La Commission de la santé à l’Assemblée des représentants du peuple (ARP) a auditionné, mardi 25 février, le directeur des soins de santé de base au ministère de la Santé, Chokri Hammouda. Il a déclaré que sur les 16 millions de dinars demandés par le ministère de la Santé, seulement 4 millions de dinars ont été octroyés par le ministère des Finances. Il a également relevé la possibilité d’augmenter cette somme en fonction de l’évolution de la situation. Le responsable ministériel a indiqué par ailleurs que le ministère dispose de 150 mille tenues pour les personnes infectées par le coronavirus. La ministre Sonia Ben Cheikh assure également que des salles d’isolement médical ont été mises en place dans tous les hôpitaux en Tunisie.
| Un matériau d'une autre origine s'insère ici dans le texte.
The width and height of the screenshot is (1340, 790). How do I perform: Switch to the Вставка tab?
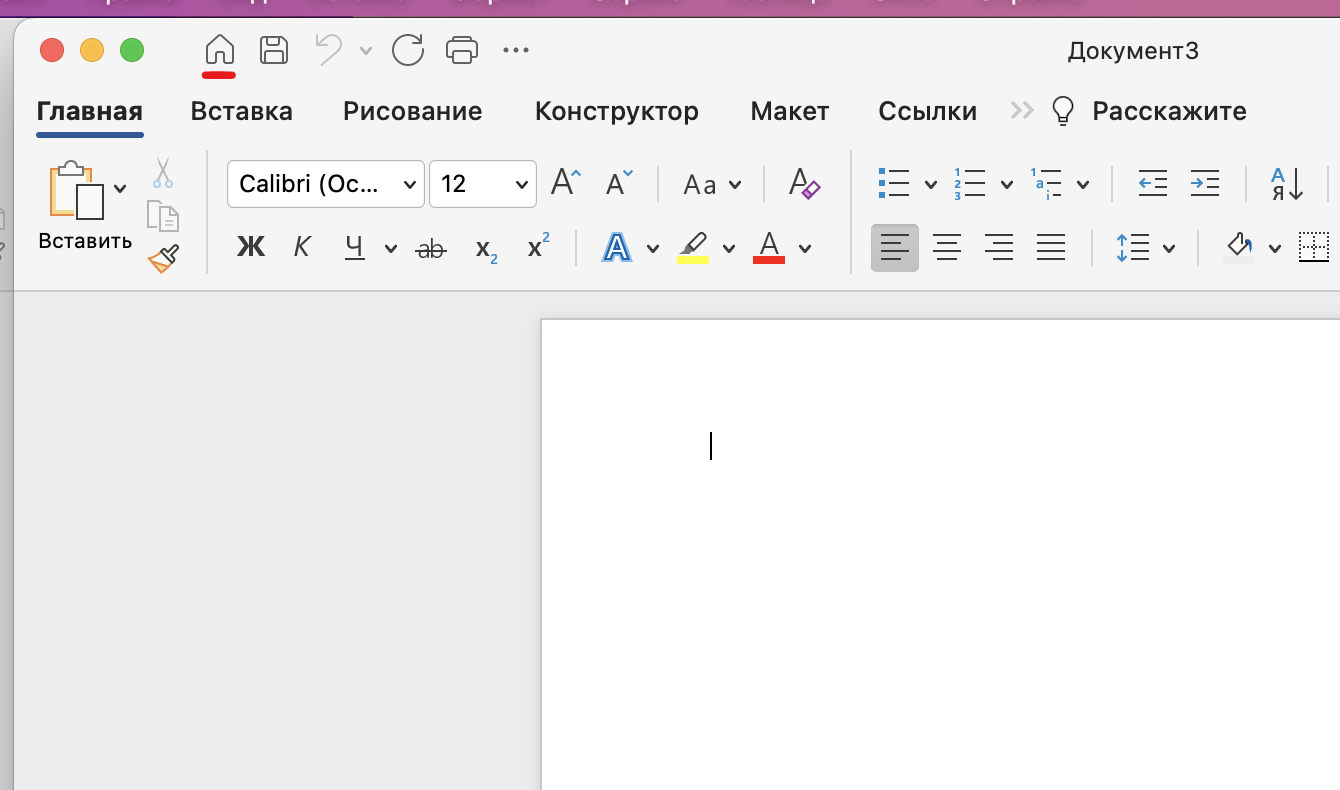pos(241,111)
Jusqu’au 25 février, 690 voyageurs arrivant de pays à risque ont été suivis quotidiennement. 493 ont achevé leur période de suivi de 14 jours ou sont rentrés à leurs pays de résidence. Aucun cas de coronavirus n’a été détecté, d’après le ministère de la Santé. Concernant les actions de sensibilisation, une campagne a été lancée dans les médias audiovisuels pour informer sur les mesures préventives. Un numéro vert gratuit pour alerter en cas de suspicion de symptômes du virus est également opérationnel. Le 28 février, un Tunisien venu d’Italie a été placé au centre d’isolement sanitaire à l’hôpital Farhat Hached à Sousse. Il souffrait de fièvre et de toux. Des analyses ont été effectuées sur ce patient, rapporte Mosaïque FM.
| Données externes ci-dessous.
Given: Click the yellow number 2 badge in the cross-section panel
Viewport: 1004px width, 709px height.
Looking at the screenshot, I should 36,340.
Dans une déclaration à la TAP, le vice-président du syndicat tunisien des propriétaires des pharmacies privées, Naoufel Amira, a signalé une récente pénurie des masques médicaux. La forte demande a suscité également l’augmentation de leur prix. Cette ruée vers les masques relève du « gaspillage », a alerté l’OMS. L’organisation onusienne recommande le port d’un masque aux personnes ayant des symptômes du virus comme la toux, l’éternuement et la fièvre ou pour les personnes ayant voyagé dans les régions touchées par le virus et étant en contact étroit avec une personne venue de ces pays et tombée malade.  Le port du masque n’est indispensable que pour le personnel médical.